● **Source excerpt**:
┄┄┄┄┄┄┄┄┄┄
This summer the livestock agriculture world was abuzz with the news that the Humane Society of the United States had decided to cut a compromise with Ohio’s farming groups and (then) governor Ted Strickland. HSUS agreed to bail on its planned anti-farming ballot initiative, at least for this year. The farmers agreed to set some non-binding targets for Ohio's Livestock Care Standards Board. Strickland agreed to whatever HSUS asked of him, in an ultimately futile effort to save his Governorship.
That deal is up in the air now, however, since John Kasich defeated Strickland in the state-wide election two weeks ago. Strickland was HSUS’s Buckeye buddy. Kasich, on the other hand, may scrap the whole thing. If he goes that route, he's going to need a catchy slogan to explain the appointment of his new Agriculture Department director, Jim Zehringer (more on him below). Everybody needs a slogan, right?
We'd like to help. Here are the first drafts:
- Obviously, HSUS Is Offensive
- Omnivores Hate Irrational Obedience
- Order HSUS's Immediate Obituary
- Okay HSUS, It's On!
Sure, these won't work at football games. But they just might be good on the farm.
┄┄┄┄┄┄┄┄┄┄
● **Provided material**:
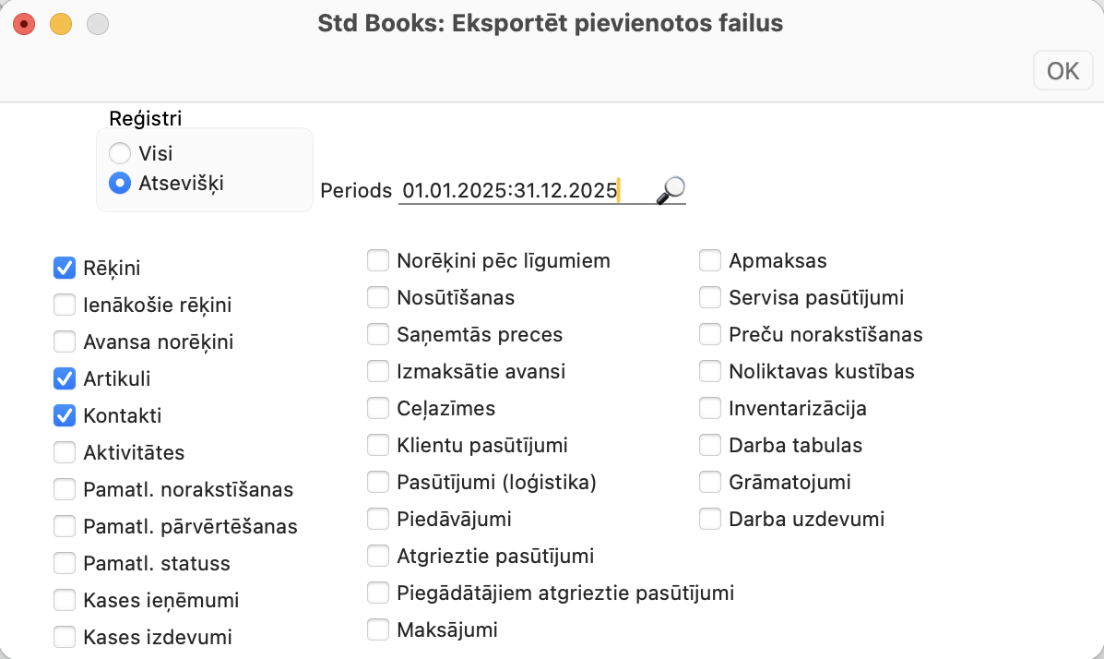Image resolution: width=1104 pixels, height=659 pixels.
Task: Enable the Ienākošie rēķini checkbox
Action: tap(65, 305)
┄┄┄┄┄┄┄┄┄┄
● **Your goal**:
Condense the paragraph of the Ohio livestock text that begins "This summer the livestock agriculture world" into a short bulleted list of its main facts.

● **Task response**:
- This summer, news spread that the Humane Society of the United States had struck a compromise with Ohio's farming groups and then-governor Ted Strickland.
- HSUS agreed to drop its planned anti-farming ballot initiative, at least for this year.
- The farmers agreed to set non-binding targets for Ohio's Livestock Care Standards Board.
- Strickland agreed to whatever HSUS asked, in a futile effort to save his governorship.